TCPA cases attract class-action attorneys for several reasons, said Robert Katerberg, a lawyer with Washington, D.C.-based Arnold & Porter LLP. Violations carry a flat damages provision, so there’s no need to delve into individual circumstances for each plaintiff. Plus, the evidence needed in court is straightforward — a consumer either did or did not receive an unsolicited advertisement through text, fax or phone call.

It doesn’t hurt that the TCPA carries a minimum penalty of $500 per illegal communication or that fines can be trebled if the spammer is found to have willfully broken the law. Simon & Schuster settled for $10 million.

Jay Edelson is a managing partner in Edelson McGuire LLC’s Chicago office. The firm, which has offices in four states, brought the Simon & Schuster case and, he said, now has 15 class-action lawsuits related to spam texts in the courts.

That includes one against shoe manufacturer Steve Madden Ltd., accused of sending thousands of unsolicited promotional texts. In a proposed settlement filed in a federal district court in August, the company agreed to establish a $10 million fund for class members and to pay $2.5 million to plaintiffs’ attorneys.

Achieving class certification for spam text cases isn’t always easy, Edelson said. Attorneys must show text messages were unsolicited and track down the sender.

Even unsolicited texts from bona fide companies often come through second- or third-party marketers, making it hard to identify all corporate players. What’s more, many mobile marketers now avoid using short text codes because those must be registered so consumers can look up who bought and used them. Instead, spammers use traditional 10-digit phone numbers, which are far harder to track.

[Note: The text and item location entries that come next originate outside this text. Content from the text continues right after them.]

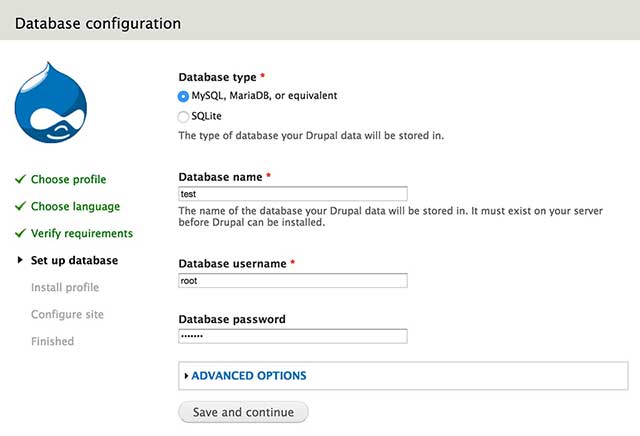
Task: Click the arrow beside Set up database
Action: coord(20,261)
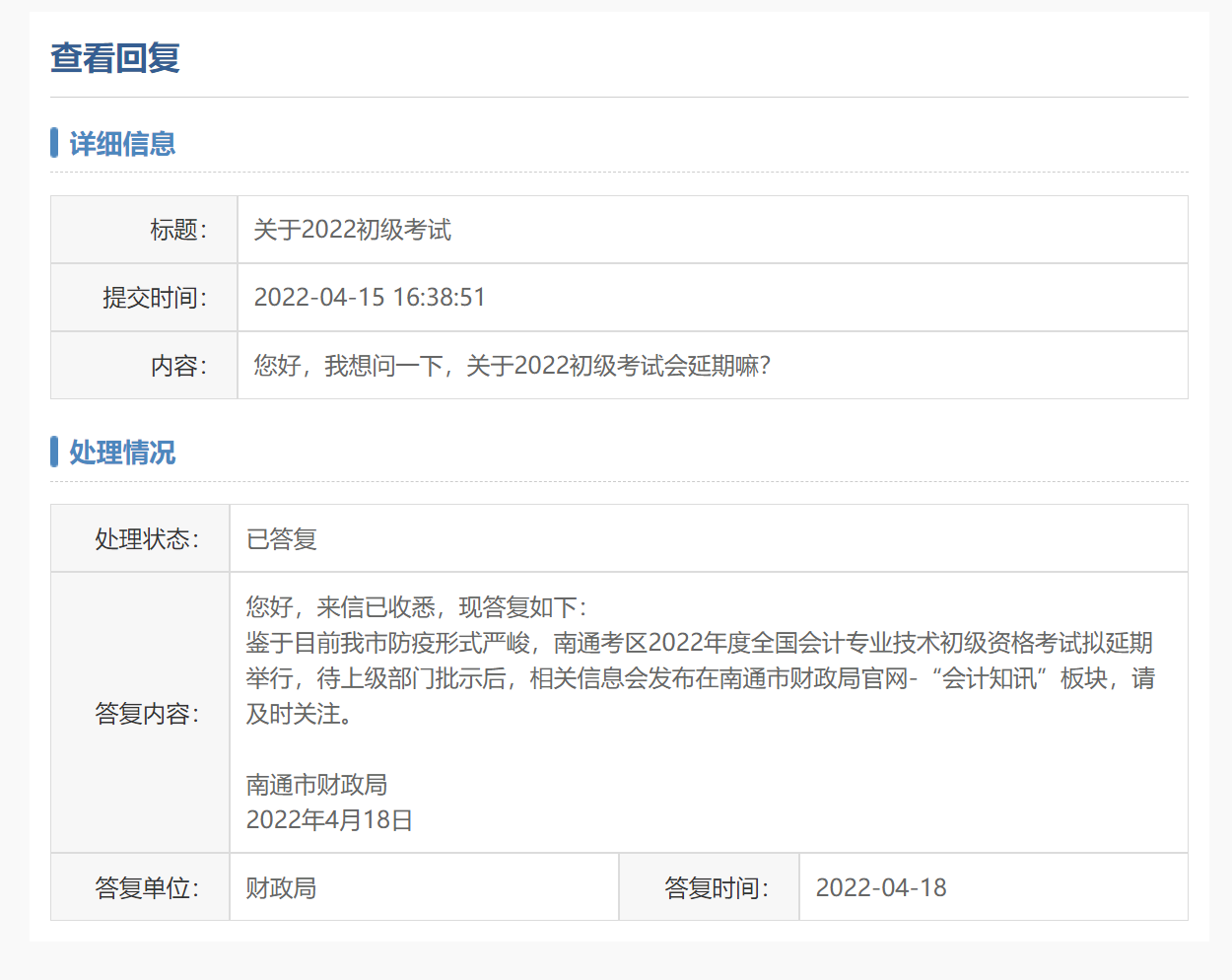The width and height of the screenshot is (1232, 980).
Task: Click the blue bar icon beside 详细信息
Action: (x=55, y=143)
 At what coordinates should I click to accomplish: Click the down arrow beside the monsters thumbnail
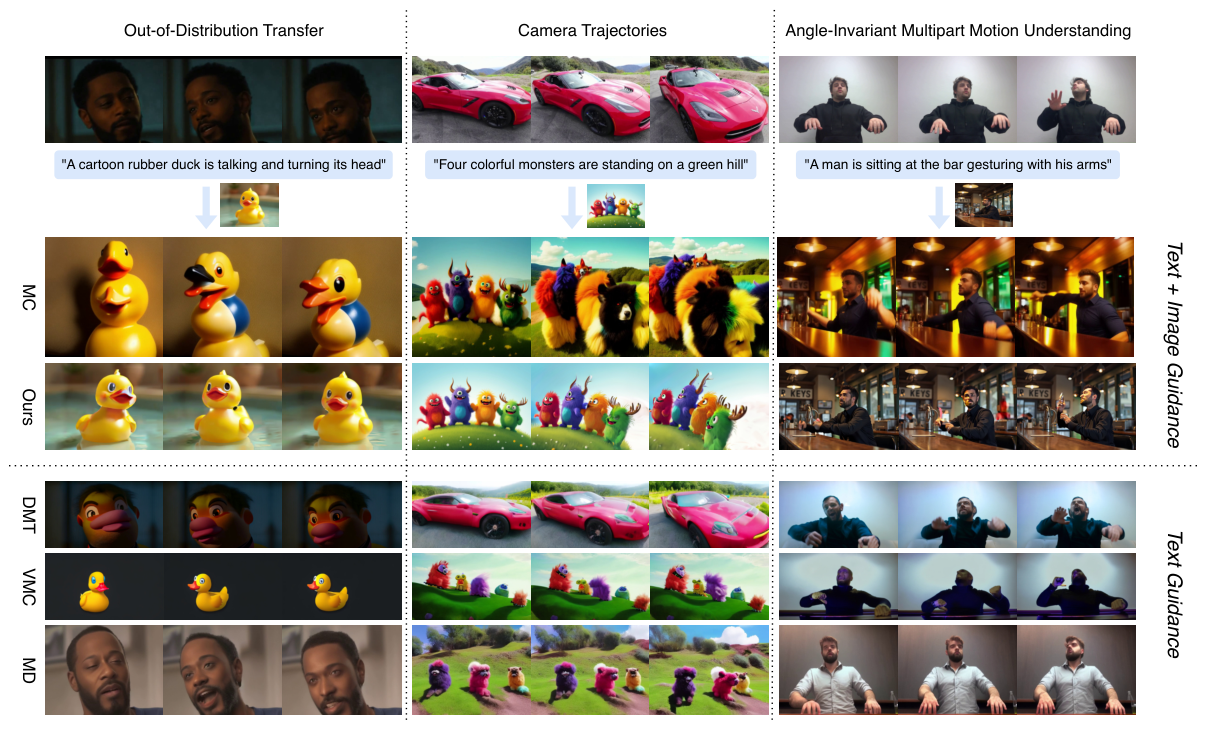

“It takes a lot of legwork and a lot of research to try to figure it out,” Edelson said. “We’re not always successful. It took us a long time to get the expertise on how to do this.”

But Edelson’s firm usually won’t touch the most insidious text spammers. Those are the smishers.

Smishers might send links to websites that ask for personal information, which is resold to other advertisers or used to try to hack into email accounts, said Chalmers, of DATCP. Or they might direct recipients to websites that download malicious software. Keyboard trackers, for example, capture personal data such as credit card and Social Security numbers.

Smishers based overseas especially are hard for the FTC to find if local law enforcement authorities don’t cooperate with U.S. officials, said the FTC’s Farrell. And smishers are taking ever-more sophisticated measures to cover their tracks.

“There are ways you can bounce your signal off other people’s computers so your message gets rerouted through the computers of innocent bystanders,” Farrell said. “You can do that using dozens or hundreds of different computers.

“By the time a piece ends up on the desk of the FTC, it may take hours or it may be impossible to track it back to its origin.”

In February, the cell phone industry took its own steps to combat text spam, partnering with software manufacturer Cloudmark to launch a new spam reporting tool. Consumers can forward unsolicited text ads to 7726 to let carriers block the numbers. This might prove the most expedient, and cost-efficient, means for consumers to stop unwanted texts.

“People are incredibly upset by the invasion of unsolicited text messages,” Edelson said. “They have been adamant about protecting the sanctity of their cell phones.”